UK fund managers and the risks & opportunities of climate change
ShareAction Report (October 2009)
Against a background of public debate on how to rebuild financial systems to manage the risks that will cause the next financial crisis, this report looks at a sector that controls majority shareholdings in the UK's largest companies, giving it the power to stimulate - or suppress - efforts to future-proof our companies, investments and economy against the physical, regulatory and financial impacts of climate change, while also promoting environmental sustainability.
This report is the result of research carried out in summer 2009, using responses from 39 of the largest fund management companies operating in the UK, together managing an estimated £6 trillion. Researchers looked at the attitudes, action and accountability of fund managers in relation to the risks and opportunities of climate change.
- The importance of climate change is recognised by fund managers, but action is suppressed by short-term analysis and lack of client demand.
- Significant differences in the extent that different fund managers are taking action to anticipate climate change.
- Differing views are held by fund managers on which sectors require action to manage climate change.
- Strong fund manager support for mandatory emissions reporting and reduction.
- Fund managers' reporting on climate change risks and opportunities is disappointing.
ShareAction's recommendations include:
- Fund managers say that "lack of client demand" is a key factor suppressing action on climate change. This means that investors need to send clear instructions to fund managers that the risks and opportunities associated with climate change should be managed. Fund manager's clients should also consider ability to manage climate change when selecting fund managers.

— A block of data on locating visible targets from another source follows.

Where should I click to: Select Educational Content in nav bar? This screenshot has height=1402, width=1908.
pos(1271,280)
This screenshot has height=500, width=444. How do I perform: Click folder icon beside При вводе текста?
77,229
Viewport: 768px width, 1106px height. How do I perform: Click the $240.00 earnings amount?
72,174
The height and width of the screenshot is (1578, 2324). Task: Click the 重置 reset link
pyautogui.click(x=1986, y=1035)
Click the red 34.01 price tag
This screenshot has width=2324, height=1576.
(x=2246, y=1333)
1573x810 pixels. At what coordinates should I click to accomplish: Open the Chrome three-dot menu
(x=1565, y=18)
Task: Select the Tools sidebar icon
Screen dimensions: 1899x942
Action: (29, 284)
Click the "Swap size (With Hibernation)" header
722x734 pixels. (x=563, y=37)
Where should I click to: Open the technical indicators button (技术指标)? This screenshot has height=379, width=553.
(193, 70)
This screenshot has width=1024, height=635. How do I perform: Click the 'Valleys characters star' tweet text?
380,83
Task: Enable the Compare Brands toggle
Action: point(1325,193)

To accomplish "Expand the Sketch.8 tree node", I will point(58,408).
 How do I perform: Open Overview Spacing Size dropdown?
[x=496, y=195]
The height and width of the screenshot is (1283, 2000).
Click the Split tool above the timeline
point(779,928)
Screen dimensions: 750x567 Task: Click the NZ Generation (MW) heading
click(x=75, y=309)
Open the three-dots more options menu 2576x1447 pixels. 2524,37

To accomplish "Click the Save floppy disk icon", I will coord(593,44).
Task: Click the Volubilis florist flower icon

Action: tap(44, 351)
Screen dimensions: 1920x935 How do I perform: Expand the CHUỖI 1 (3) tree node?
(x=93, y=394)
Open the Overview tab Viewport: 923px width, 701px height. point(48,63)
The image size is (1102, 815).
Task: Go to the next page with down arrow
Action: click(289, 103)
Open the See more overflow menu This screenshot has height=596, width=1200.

- Forthcoming guidance from the government will encourage companies to do report on their exposure to climate change risks and action taken to reduce this exposure. Policymakers and regulators should introduce smart regulation to ensure public of investors' climate change risks and reduction plans. Policymakers should also note the clear appetite from investors for a mandatory reporting and reduction requirements for companies.
- As the effects of climate change become increasingly apparent, fund managers should take steps to analyse and manage longer term trends (such as expected future carbon prices) in anticipation of clients' increasing assertiveness about their longer-term interests, and as a means of rebuilding client and public confidence in themselves and the financial services sector.
- Some fund managers are already using climate change criteria in stock selection decisions. This trend can reasonably be expected to increase, and suggests that companies should view their policies and actions in anticipation of the financial impacts of climate change as a key factor in attracting or deterring investors.
The research was endorsed by asset owners and other stakeholders (Church Investors Group, Environment Agency Active Pension Fund, Esmée Fairbairn Foundation, Friends Provident Foundation, Joseph Rowntree Foundation, Local Authority Pension Fund Forum (representing 49 pension funds), Oxfam GB, Polden Puckham Foundation, Strathclyde Pension Fund, WWF UK).